Visualizing Linked Open Data

A query language called SPARQL has been developed to extract knowledge from Linked Data. Composing a SPARQL query is still mainly for the technical savvy. To expose the potential of Linked Data to other less-technical domains, novel visualization techniques are essential.

We introduce “Linked Data” and why and how from a biological perspective it can be visualized graphically and also integrated in different biological software platforms. We present three visualization platforms. These are Pathvisio Loom and Cytoscape Semscape.

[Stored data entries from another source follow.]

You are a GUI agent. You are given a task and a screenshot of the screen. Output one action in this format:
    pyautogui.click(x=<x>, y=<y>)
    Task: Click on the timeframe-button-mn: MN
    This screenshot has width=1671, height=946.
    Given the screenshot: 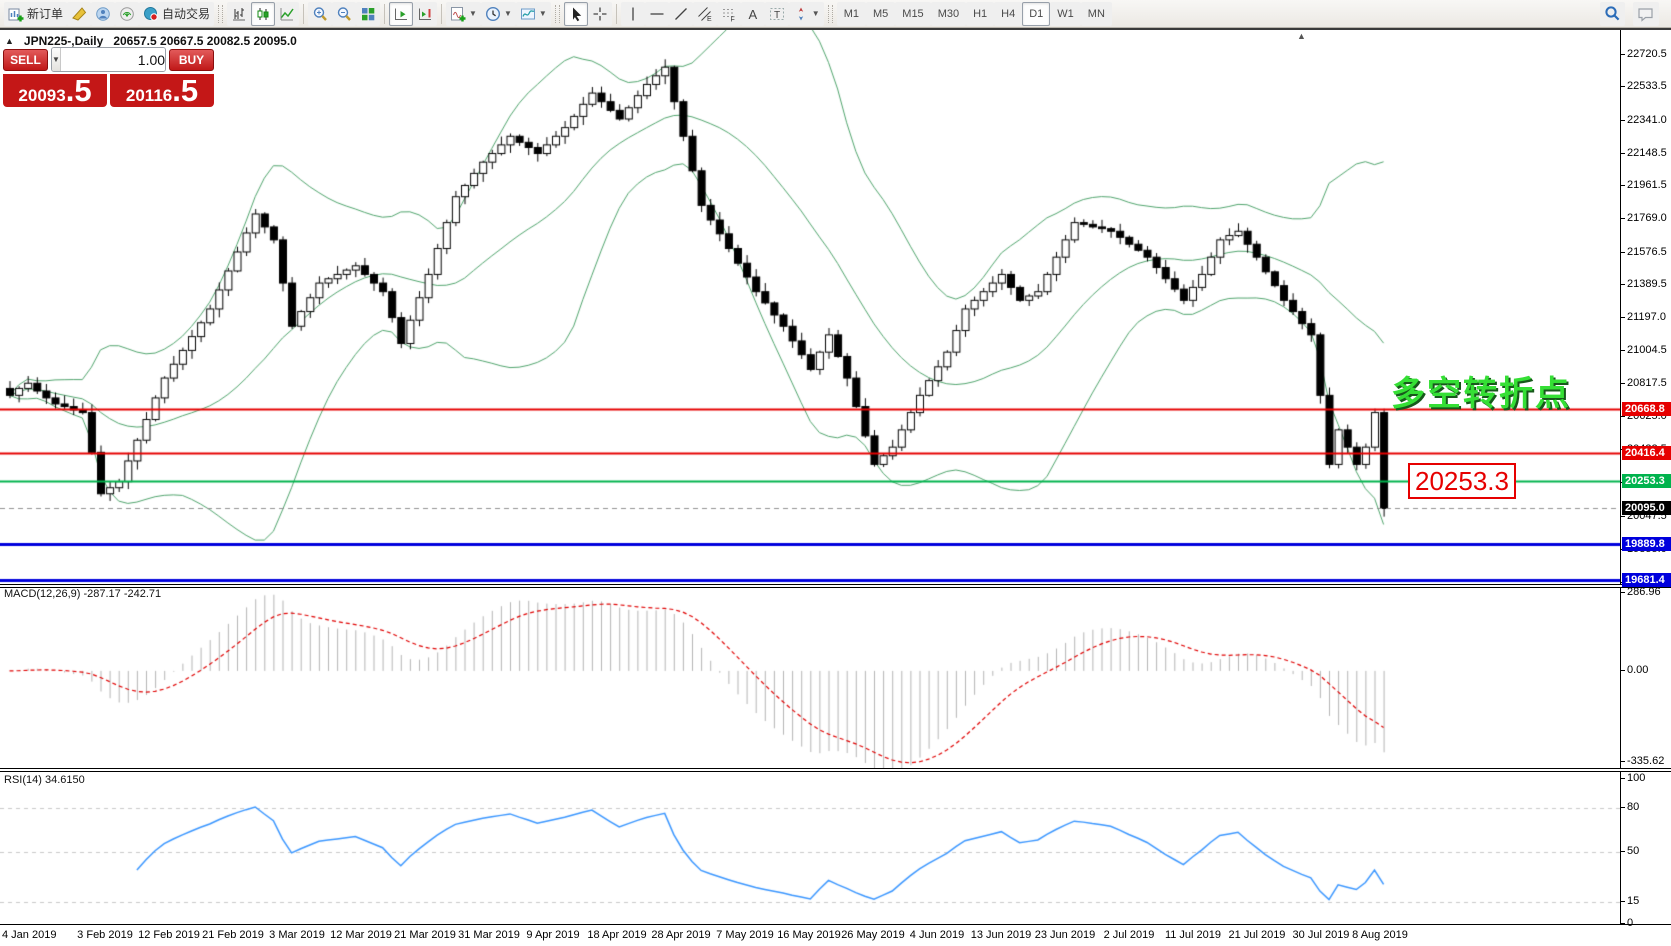 What is the action you would take?
    pyautogui.click(x=1096, y=14)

Cytoscape is a commonly used Open Source platform for analysing and visualizing complex networks, an extensive set of plugins is available. In the last Google Summer of Code 2012, a plugin called Semscape was developed to explore SPARQL endpoints. It allows viewing of linked data as cytoscape network. A second use case is to extract the underlying schema of a given endpoint can be extracted and then represented as a cytoscape network. For overlapping data sources the overlap, which allow the linking, can also be represented.

PathVisio is an extensive pathway editor and pathway analysis tool. As an analysis tool it allows the projection of experimental data on pathways. We have developed a plug-in called PathVisio Loom, which provides a framework for knowledge aggregation through menu guided additions. It allows the integration of biological knowledge available in the different formats (including Linked Data). Starting from a single pathway object, the curator is given a set of gene products or metabolites that relate to that pathway object and the relations themselves. This information can be imported as semantic triples or for instance as nanopublications resulting from textmining.

Although SPARQL queries are still essential to querying link data, these visualization plugins make exploring linked data in a more intuitive environment.